Is my friendship of 25 years over?(31 Posts)
I have known my school friend for nearly 25 years.
We have Kids the same age and used to do a lot together when we were on maternity leave and also when we were younger, going out partying etc.
About 5 months ago she was extremely rude to me in a social situation. I was very hurt and because of that pulled back from the friendship and thought I’d leave it to her for a while, to organise things and contact me.
Every time I’d see her at joint social things after the incident, she’d say how much she missed me and how she missed our chats and catch ups etc etc.
But she’d never actually instigate anything much herself, even though whenever I would organise a catch up she would seem keen.
Well I’ve gotten a bit sick of always being the organiser so thought I’d just leave it.... and I haven’t seen her and barely heard from
Her in 3 months.
What would do in this situation?
I expect you’ll all say, shes not much of a friend or maybe it’s my fault? But I guess I just want to get your take on things?
Thanks so much
Did she apologise for being rude? Is she astute enough to know you pulled back after the incident? Perhaps she thinks you are still cross with her. Perhaps she is just saying 'let's do the lunch thing' but doesn't mean it. You know her better than us.

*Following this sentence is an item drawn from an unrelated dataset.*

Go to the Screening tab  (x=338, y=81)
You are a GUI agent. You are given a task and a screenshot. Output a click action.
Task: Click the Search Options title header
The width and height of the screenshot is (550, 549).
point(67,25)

I think you have to decide what you really want. Do you want it to go back to what it was? If so, next time she says 'miss us meeting up or chatting' suggest she arranges a meet and you will wait to hear. Or do you feel you have done all the running and you miss the good tines but have moved on.
Thanks for responding KC22**5. I think she knows she was rude but she didn’t apologise.’c and probably won’t unless I bring it up.
I think she is happy enough to lunch but I’m not sure I’d be her top priority if she had a choice.
She has been a very supportive friend over the years but equally she does fire up and has fallen out with many people before due to her nature.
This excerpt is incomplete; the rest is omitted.